Apesar da dimensão humana do seu trabalho, Zé ainda enfrenta a dura realidade de um sector abandonado. “Moda, em Angola, é apenas um paradoxo. Falamos de moda, mas não temos fábricas de calçado, nem indústria de couro. Moda é uma coisa séria. É indústria. Isso vê-se em Milão, São Paulo, África do Sul.” Ainda assim, colaborações como a que mantém com Leonel Miguel — figura respeitada na cultura nacional — têm servido de alento e inspiração. Zé acredita que Angola tem potencial, mas falta vontade política e institucional. “Já dei a cara. Só preciso de financiamento. Depois eu pago com trabalho. Posso criar uma indústria-escola e formar técnicos. Neste ramo, não há ninguém preparado.”
Num gesto de fé no seu talento e na missão que carrega, muitos dos trabalhos que realiza para pessoas com deficiência motora ou problemas de locomoção são oferecidos gratuitamente. “Se Deus me deu um dom, não é só para lucrar com ele. Também é para ajudar.” E é justamente essa generosidade que o torna tão respeitado na sua comunidade, recebendo pedidos de Cabinda a Malanje, muitas vezes impossibilitado de atender a todos por falta de recursos e equipamentos apropriados.

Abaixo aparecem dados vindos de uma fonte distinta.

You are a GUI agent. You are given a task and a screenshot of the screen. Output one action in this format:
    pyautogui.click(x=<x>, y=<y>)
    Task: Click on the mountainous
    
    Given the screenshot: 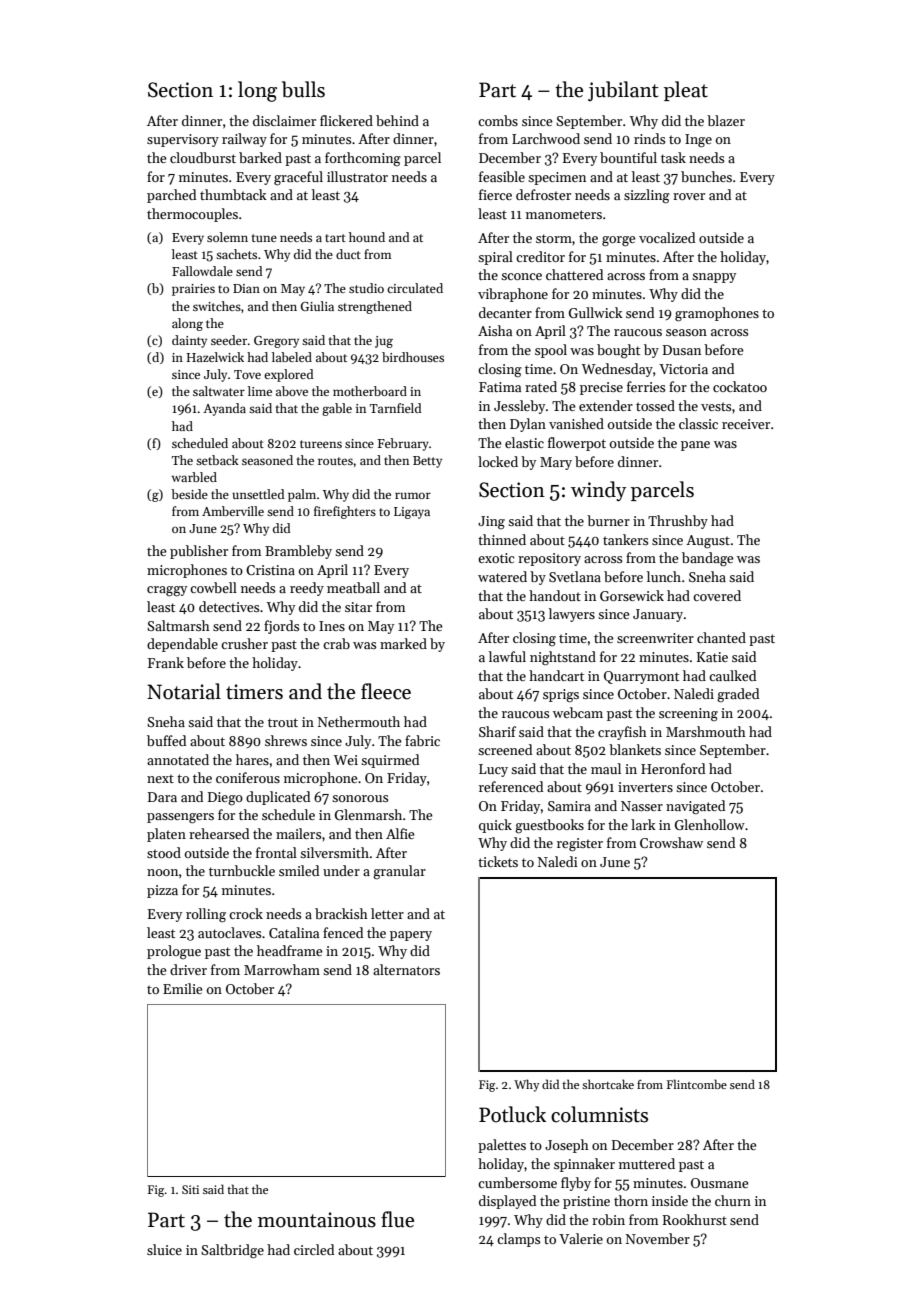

Com um olhar visionário e os pés bem assentes no chão, Zé Ramar revela o seu maior sonho: construir uma fábrica de calçado ligada a uma indústria de couro e a uma escola técnica. Uma estrutura que não só produza sapatos, mas também conhecimento, emprego e esperança. Hoje, graças ao apoio do administrador do Zango, já possui um espaço com documentação regularizada — mas ainda é pouco perante o tamanho da sua visão.
Ao encerrar a conversa, deixa uma frase que resume o espírito com que vive e trabalha:
“Tudo na vida tem resolução, quando a gente reflecte com humildade.”
E é com essa humildade, aliada a uma coragem silenciosa, que José António Luís Pinto — o nosso Zé Ramar — segue a calçar Angola, um passo de cada vez, provando que talento e propósito podem, sim, andar juntos.